I told him that we felt 12 years ago, when Dad's brain was examined, there was enough evidence for the FA to be considering 'have we got a problem here with our former players?'

"I said 'you didn't do anything, so me and my sister did.'"

What I really don’t get is why the PFA haven’t pursued this more strongly. The whole purpose of the PFA is look after the welfare of players, so it seems astonishing that with all of the anecdotal evidence that repeatedly heading the ball could lead to some serious health problems later in life, they haven’t done everything they can to try and establish whether or not there is any empirical evidence to back that up.

According to an article on their website, it seems as though in 2003 the PFA got as far as trying to get chronic neurological diseases in footballers officially recognised as an industrial illness, but couldn’t work out how to provide the empirical evidence needed. They then seemingly gave up until a few weeks ago, when the FA announced they were reviving their study. 

There has been some research done before into a link between heading the ball and neurological disease.
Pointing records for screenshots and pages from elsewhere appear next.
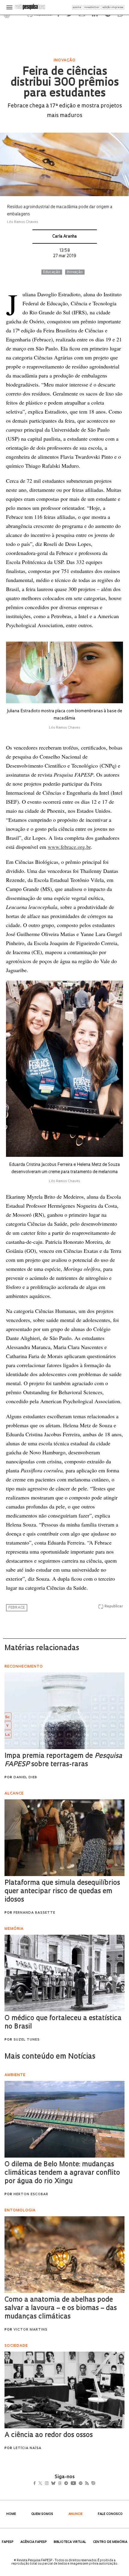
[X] (43, 2484)
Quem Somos (42, 2514)
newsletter (91, 7)
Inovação (75, 272)
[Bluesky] (59, 2484)
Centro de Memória (110, 2542)
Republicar (113, 1606)
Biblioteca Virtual (70, 2542)
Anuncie (75, 2514)
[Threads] (68, 2484)
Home (11, 2514)
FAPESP (8, 2542)
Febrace (16, 1608)
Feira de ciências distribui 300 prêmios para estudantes (64, 83)
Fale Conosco (110, 2514)
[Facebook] (36, 2484)
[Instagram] (51, 2484)
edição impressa (112, 7)
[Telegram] (77, 2484)
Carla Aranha (64, 237)
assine (77, 7)
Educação (51, 272)
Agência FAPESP (33, 2542)
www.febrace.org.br (69, 846)
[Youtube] (86, 2484)
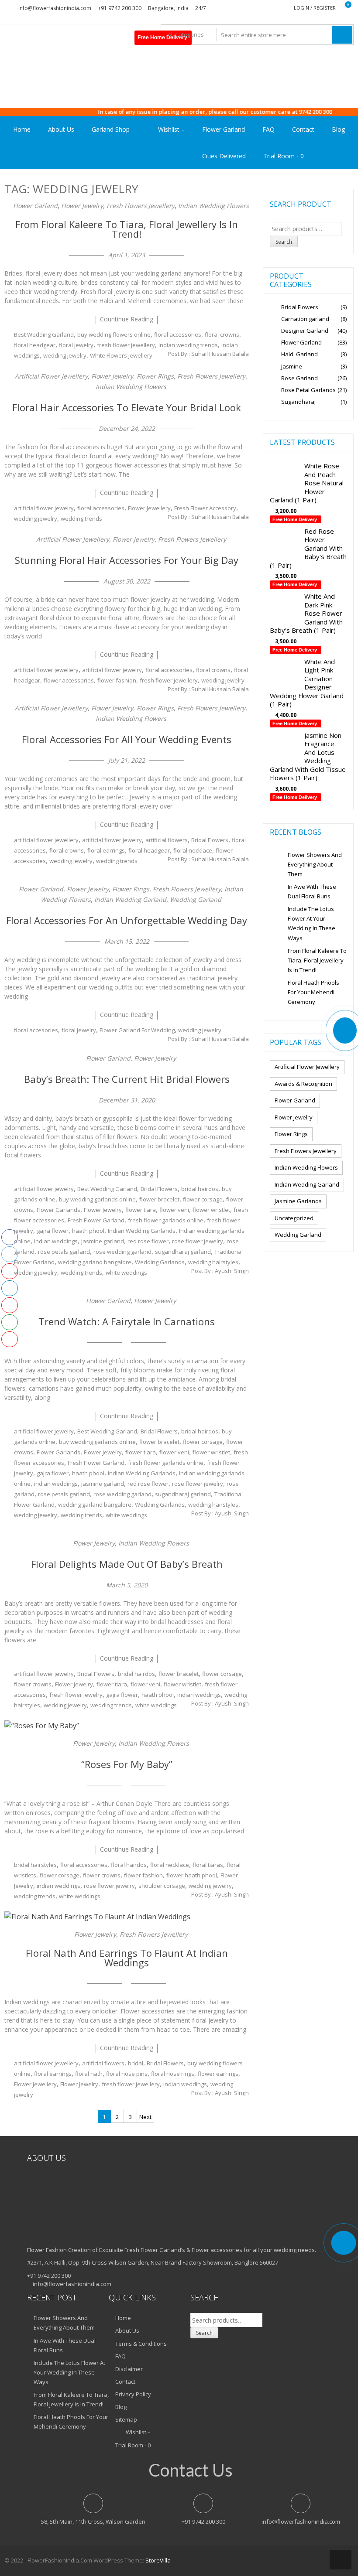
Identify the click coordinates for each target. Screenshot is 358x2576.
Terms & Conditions (141, 2343)
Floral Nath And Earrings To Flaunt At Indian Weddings (127, 1957)
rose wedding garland (122, 1252)
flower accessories (69, 680)
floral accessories (177, 334)
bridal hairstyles (35, 1865)
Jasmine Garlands (298, 1201)
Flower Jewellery (149, 508)
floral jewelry (76, 345)
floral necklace (192, 850)
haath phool (88, 1231)
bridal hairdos (199, 1189)
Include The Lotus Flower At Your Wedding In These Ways (311, 923)
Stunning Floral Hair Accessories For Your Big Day (126, 560)
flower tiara (140, 1210)
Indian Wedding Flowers (213, 205)
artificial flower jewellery (46, 670)
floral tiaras (208, 1865)
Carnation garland (305, 319)
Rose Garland (299, 378)
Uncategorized (294, 1218)
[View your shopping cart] (342, 8)
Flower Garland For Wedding (137, 1030)
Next (145, 2117)
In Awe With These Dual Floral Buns (312, 891)
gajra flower (53, 1231)
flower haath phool (191, 1875)
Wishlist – (170, 129)
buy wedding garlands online (97, 1199)
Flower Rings (155, 376)
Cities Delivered (224, 156)
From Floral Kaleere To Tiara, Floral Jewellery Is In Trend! (126, 229)
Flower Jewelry (82, 205)
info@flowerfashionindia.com (54, 8)
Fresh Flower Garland (96, 1220)
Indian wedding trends (188, 345)
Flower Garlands (58, 1210)
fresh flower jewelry (76, 1695)
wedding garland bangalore (94, 1262)
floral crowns (222, 334)
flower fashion (116, 680)
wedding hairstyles (213, 1262)
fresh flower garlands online (165, 1220)
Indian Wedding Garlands (142, 1231)
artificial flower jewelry (44, 508)
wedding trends (81, 518)
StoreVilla (158, 2560)
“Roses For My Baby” (126, 1764)
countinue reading (126, 319)
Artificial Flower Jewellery (51, 376)
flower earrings (218, 2074)
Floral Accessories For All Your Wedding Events (126, 739)
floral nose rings (172, 2074)
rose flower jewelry (197, 1241)
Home (22, 129)
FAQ (268, 129)
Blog (338, 129)
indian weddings (56, 1241)
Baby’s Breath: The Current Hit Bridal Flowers (127, 1079)
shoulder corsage (161, 1886)
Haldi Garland (299, 354)
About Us (61, 129)
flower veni (174, 1210)
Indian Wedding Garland (130, 899)
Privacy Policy (133, 2394)
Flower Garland (223, 129)
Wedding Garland (195, 899)
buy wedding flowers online (114, 334)
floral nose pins (127, 2074)
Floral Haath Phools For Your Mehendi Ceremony (313, 992)
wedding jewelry (64, 355)
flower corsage (203, 1199)
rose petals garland (64, 1252)
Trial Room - (283, 156)
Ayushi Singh (232, 1271)
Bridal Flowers (209, 840)
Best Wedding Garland (44, 334)
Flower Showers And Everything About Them (315, 864)
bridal (135, 2063)
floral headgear (34, 345)
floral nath (89, 2074)
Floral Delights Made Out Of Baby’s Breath (127, 1564)
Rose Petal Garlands (308, 390)
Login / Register (315, 7)
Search (283, 242)
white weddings (126, 1272)
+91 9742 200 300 (119, 8)
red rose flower (148, 1241)
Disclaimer (129, 2369)
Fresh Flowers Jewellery (141, 205)
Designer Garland (304, 330)
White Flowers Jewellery (121, 355)
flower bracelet (159, 1199)
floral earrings (106, 850)
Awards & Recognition (303, 1084)
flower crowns (33, 1684)
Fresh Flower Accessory (205, 508)
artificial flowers (166, 840)
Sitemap (126, 2419)
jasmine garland (102, 1241)
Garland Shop (111, 129)
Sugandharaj (298, 402)
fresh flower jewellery (126, 345)
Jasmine (291, 366)
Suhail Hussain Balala (220, 354)
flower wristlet (211, 1210)
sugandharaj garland (183, 1252)
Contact (303, 129)
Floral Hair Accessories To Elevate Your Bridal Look (126, 407)
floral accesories (36, 1030)
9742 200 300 (284, 112)
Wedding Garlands (160, 1262)
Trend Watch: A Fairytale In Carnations (126, 1321)
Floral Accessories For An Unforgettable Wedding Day (126, 920)
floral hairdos (129, 1865)
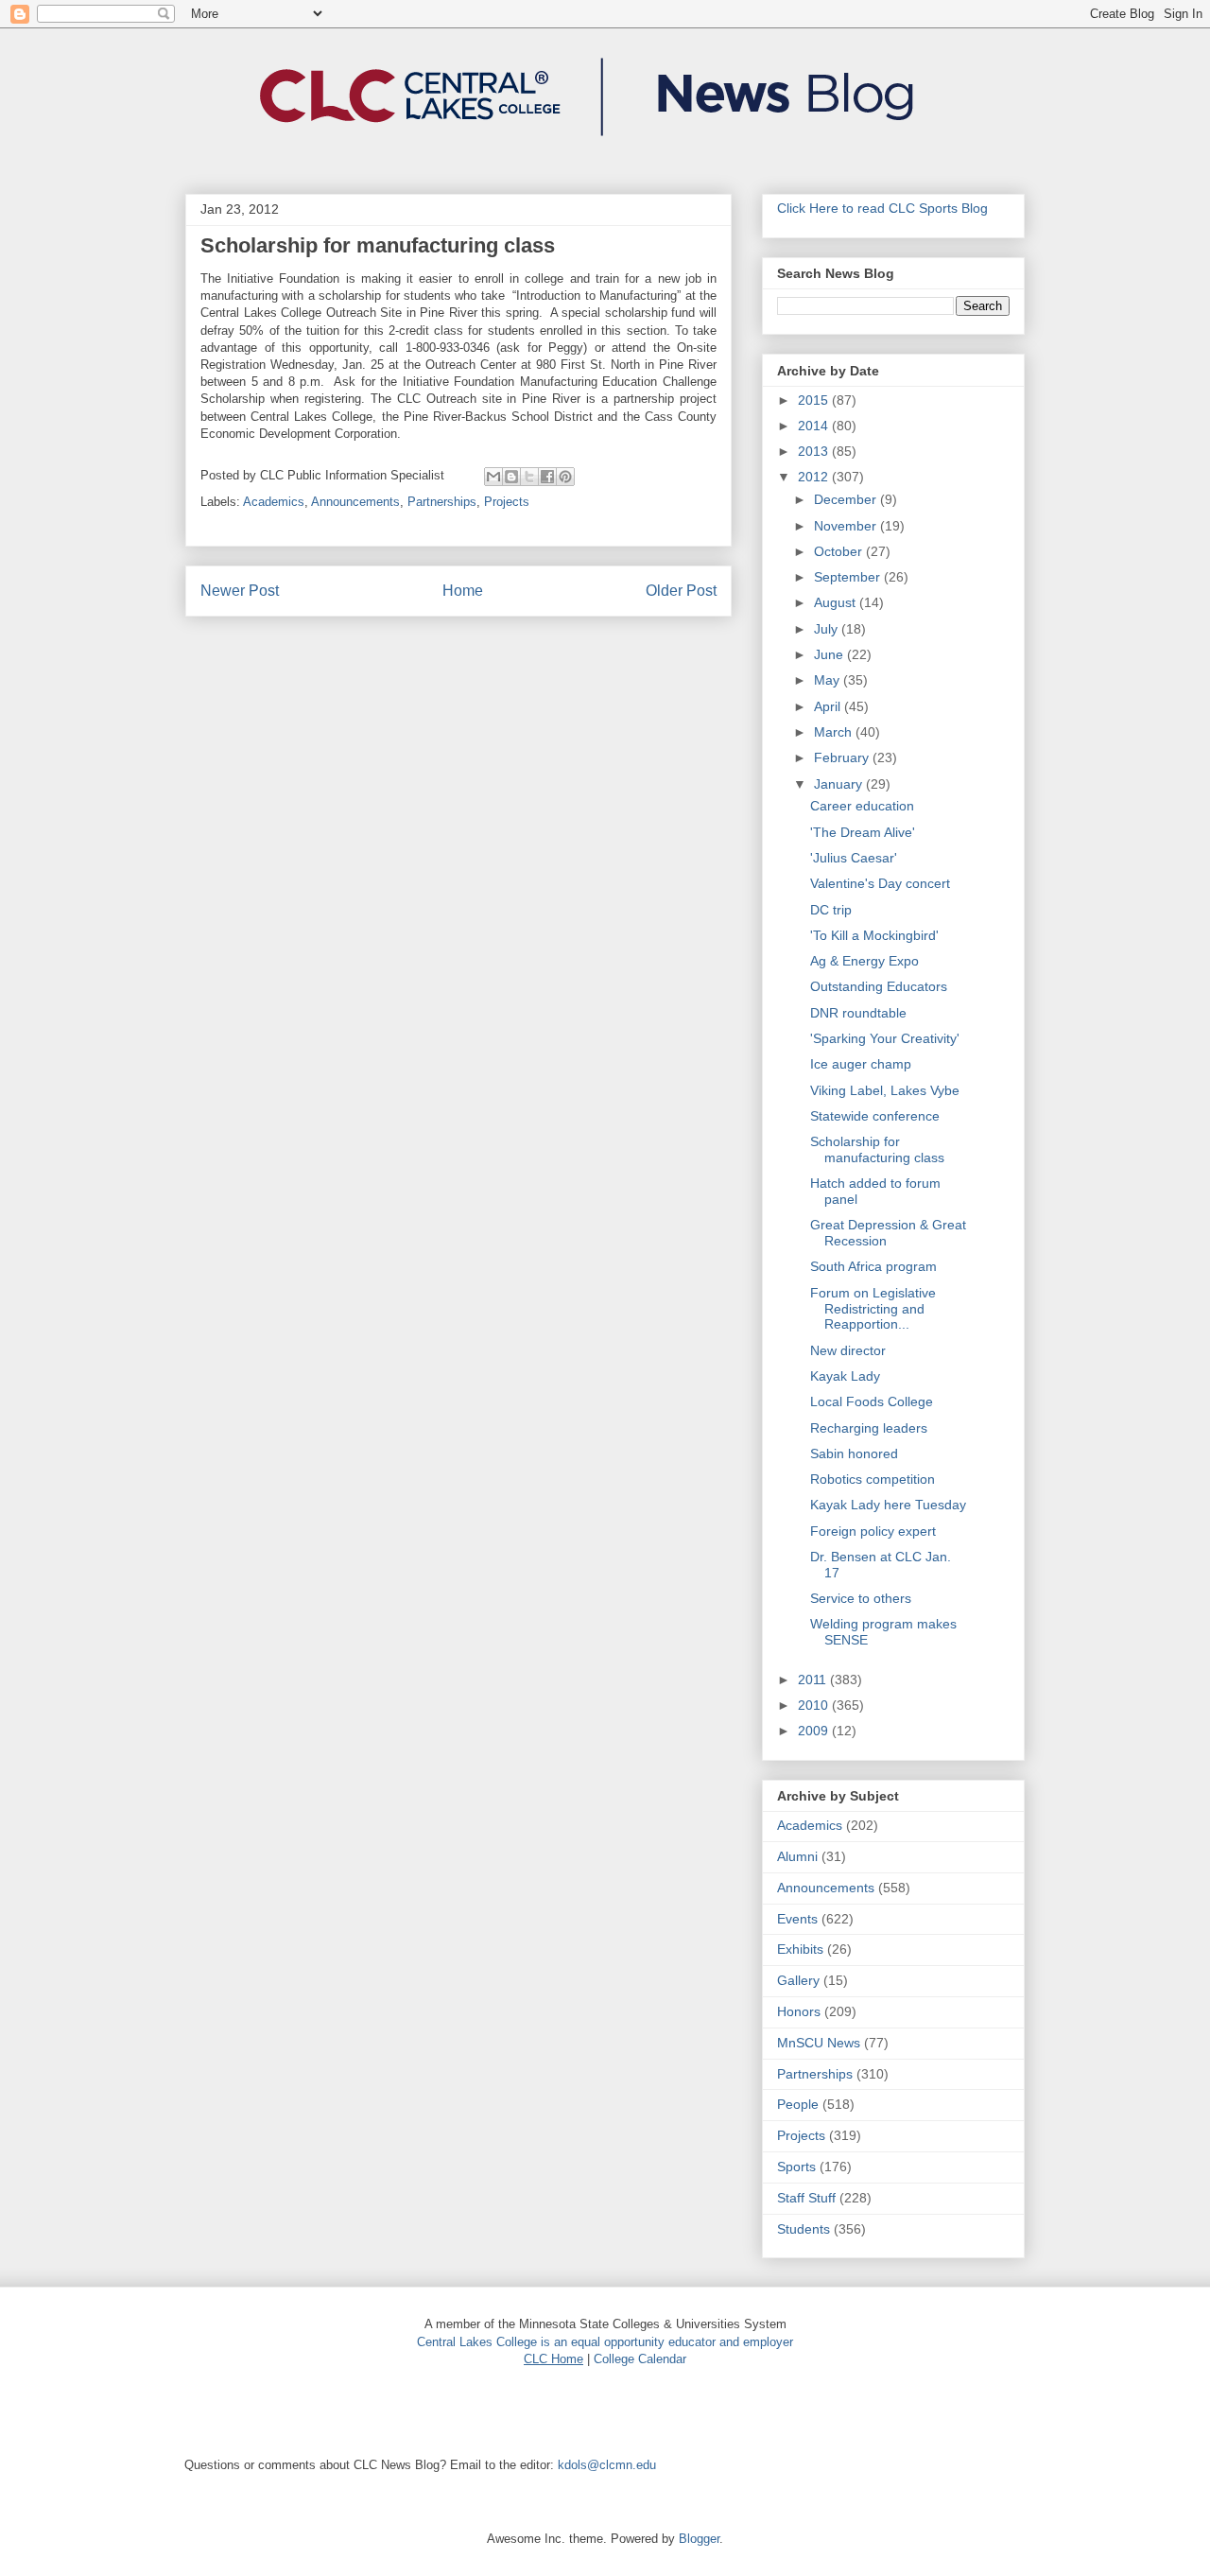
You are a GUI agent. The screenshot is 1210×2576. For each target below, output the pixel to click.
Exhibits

Research done in Italy using the medical records of ex-players suggested that the risk of developing a neurological disease was significantly higher amongst ex-players.

Last year, the Albert Einstein College of Medicine of Yeshiva University conducted a study where they gave 37 amateur players a DTI (a type of MRI), which detects abnormality in the structure of the brain. The players also underwent memory and neurological function tests and filled in a questionnaire asking about how often they headed a ball. The study suggests that in the players who headed the ball more, their memory was more impaired and seemed to link repeatedly heading a ball with traumatic brain injury.

Lead researcher Dr Michael Lipton said: "Our study provides compelling preliminary evidence that brain changes resembling mild traumatic brain injury are associated with frequently heading a soccer ball over many years."

The small sample size of that study mean that the conclusions that can be drawn are limited; and it should be noted that the DTI scans were only done once, so there is definitely room for a study on a much larger group of players, who get scanned repeatedly so we can see the effect heading the ball repeatedly has over time. Hopefully, the FA/PFA funded study will fill that void in current research.   

It should be emphasised that rather than the rock-hard balls of the past, modern balls are made from a synthetic material, coated in polyurethane, with a latex bladder, so are much lighter and are waterproof, so they don’t get heavier in the rain. So, it seems as though the risks of developing a serious head injury like Jeff Astle did are much lower today.           

But, the truth is that nobody knows what effect, or even if there is an effect, heading the ball repeatedly over time has on the brain. Until we do, nobody who plays football can make an informed decision over whether or not to head the ball.

Jeff Astle has gates named him outside the Hawthorns, West Brom’s stadium. He is still a much-loved player from the club’s past. But, perhaps his biggest legacy may be that his untimely death may prove the catalyst to investigate the long-term ramifications of heading footballs so that new guidelines can be put in place, which may help safeguard the health of future players.